Le camp de concentration nazi poursuit des fins exactement opposées à celle du camp de la Ligue vaudoise.

Bien sûr, il s’agit d’abord d’exterminer les ennemis du Reich et les populations considérées comme inférieures. Encore faut-il auparavant les avoir dépouillés de leur nature humaine. Les nazis veulent démontrer que celle-ci n’existe pas; le monde ne compte que des surhommes aryens et d’inqualifiables sous-hommes, séparés par un mur infranchissable. La vie au Lager est organisée de manière à prouver que les détenus ne sont pas humains, mais au mieux des bêtes dégénérées, au pire des Stück, des pièces, des objets qu’on peut encore utiliser avant de les réduire en poussière.

Pour comprendre un petit peu les camps nazis, il faut avoir lu beaucoup de témoignages, car chaque survivant a réagi aux horreurs selon sa personnalité propre. Celui de Levi est très pessimiste. Ce dernier pense que les nazis ont réussi à transformer des hommes en choses.

Les SS humilient d’abord le corps, au sens propre: ils le jettent à terre et le piétinent. A l’entrée au camp, il est dénudé, frappé, palpé lors des sélections. Toute pudeur est niée, on rase les crânes, la peau est tatouée d’un numéro. La pénurie de nourriture décharne les corps. On distribue des habits grotesques et des sabots qui blessent les pieds à cause de pointures inadaptées («la mort commence par les pieds»).

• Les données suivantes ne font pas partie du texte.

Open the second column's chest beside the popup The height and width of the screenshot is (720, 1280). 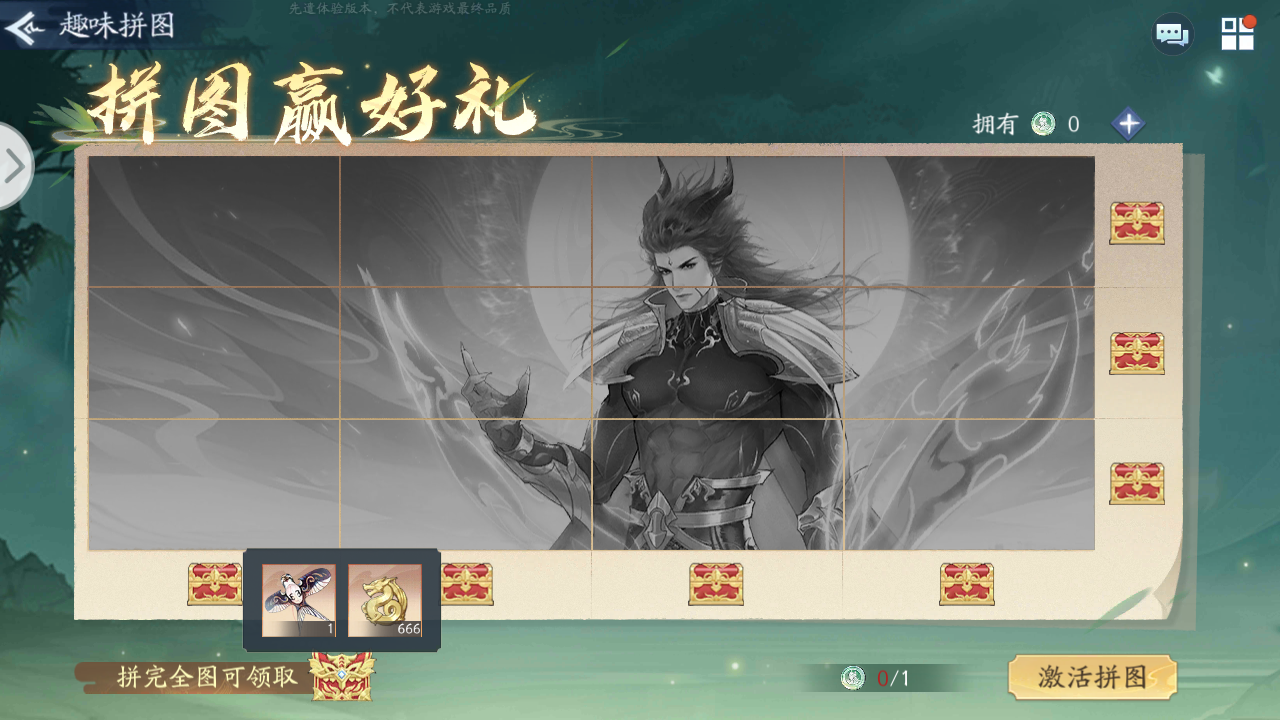(x=467, y=584)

Le travail, qui pourrait rendre sa noblesse au corps, est dénaturé car inutile. Il n’améliore le sort de personne, au contraire, il contribue à la liquidation lente des captifs que la devise «Arbeit macht frei» ridiculise. De Monowitz, camp annexe d’Auschwitz, il ne sortira pas un gramme du caoutchouc synthétique que les esclaves étaient censés produire. Aucun prisonnier n’a intérêt à travailler vraiment s’il entend ménager ses forces.

Au Lager, le langage est réduit à ses fonctions les plus basses: des ordres hurlés, des chapelets d’injures et des coups. Levi compare le camp à la Tour de Babel. On y parle toutes les langues européennes. Les nationalités y sont la plupart du temps séparées de façon à éviter les foyers de révolte.

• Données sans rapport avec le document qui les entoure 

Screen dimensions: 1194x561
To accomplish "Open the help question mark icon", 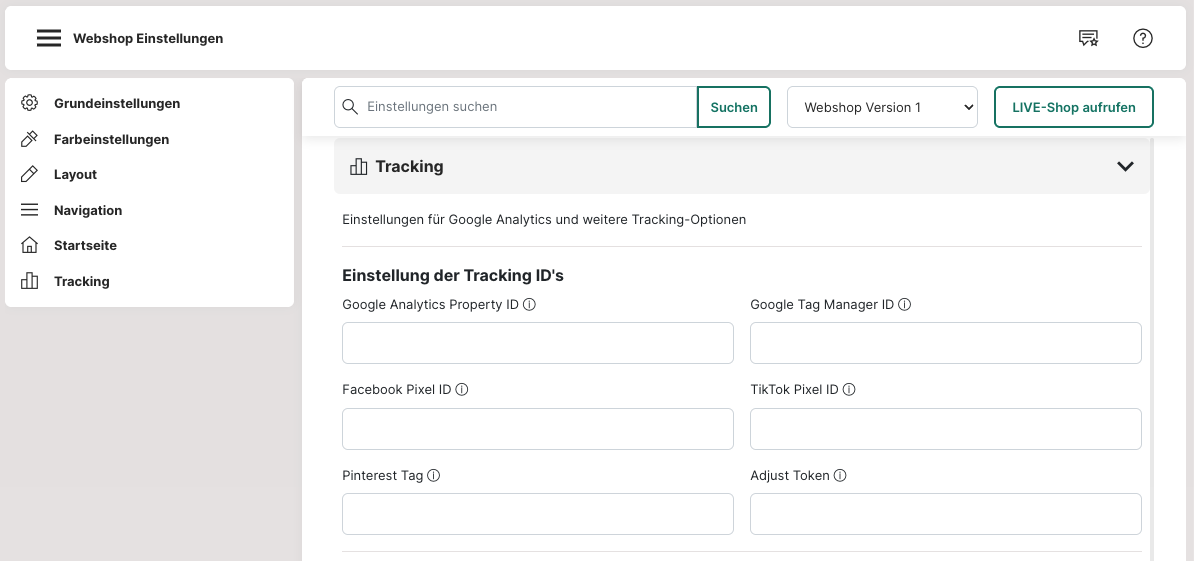I will [x=1142, y=39].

Même la beauté y est tournée en dérision. La sortie des commandos de travail se fait sur des rythmes d’opérette; l’orchestre du camp joue des airs classiques durant les pendaisons. Levi se cache pour reconstituer de mémoire des vers de Dante à l’intention d’un compagnon d’infortune.

* * *

«La Tragédie d’un optimiste»: c’est le sous-titre donné par Myriam Anissimov à sa biographie de Primo Levi. Quand Levi est déporté, jeune homme fraîchement diplômé en chimie, dépourvu de toute expérience de la vie, il croit au progrès. Les onze mois passés au Lager détruisent à jamais l’image positive qu’il s’est faite de la civilisation. Au chapitre XVI de Si c’est un homme, les nazis ont gagné, ayant anéanti l’humanité des détenus rassemblés pour ce qui sera l’ultime pendaison: Les Russes peuvent bien venir, ils ne trouveront plus que des hommes domptés, éteints (…) Détruire un homme est difficile, presque autant que de le créer: cela n’a été ni aisé ni rapide, mais vous y êtes arrivés, Allemands. Levi ressent une honte telle qu’elle ne le quittera plus jusqu’à son suicide en 1987.

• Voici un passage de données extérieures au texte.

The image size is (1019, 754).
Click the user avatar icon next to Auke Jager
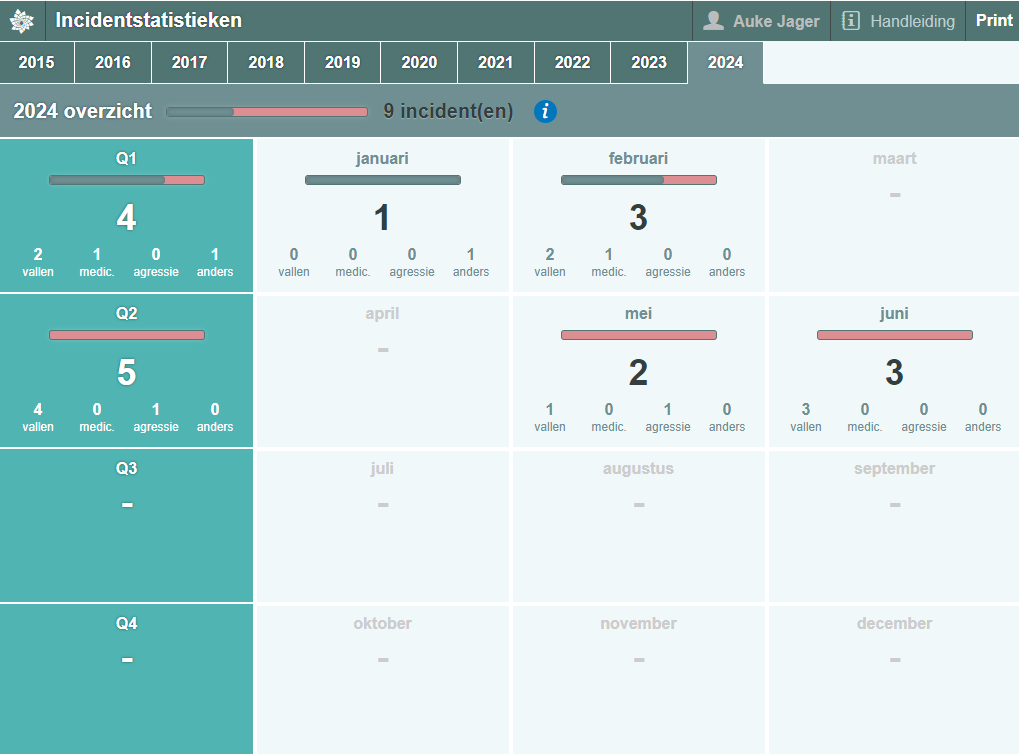[713, 21]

Et pourtant, si on lit attentivement son livre, les témoignages rapportés à son propos et d’autres ouvrages sur la vie dans les camps, on s’aperçoit que les nazis n’ont pas complètement triomphé. Des détenus, Levi y compris, ont survécu grâce à une croyance clandestine, aux liens d’amitié, au refus de certains d’abandonner tous les signes de la civilisation (le détenu Steinlauf encourage Levi à se laver le matin…) et aux solidarités nationales (les Juifs de Salonique restent unis en toutes circonstances).

Même si les SS ont créé de toutes pièces les conditions de sa réussite, l’expérience tentée n’a pas permis de prouver que l’homme n’est qu’un loup pour l’homme. Etablir une pénurie artificielle, confier la gestion des camps à des prisonniers de droit commun, privilégier les détenus d’origine germanique eux-mêmes menacés s’ils ne se montrent pas assez cruels, tous ces procédés n’ont pas suffi. La nature humaine a résisté aux traitements destinés à prouver son inconsistance.

Aujourd’hui encore, il importe de former des personnes qui s’opposeront aux nouvelles tentatives, masquées sous «le droit au bonheur pour tous», d’anéantir l’essence de l’homme.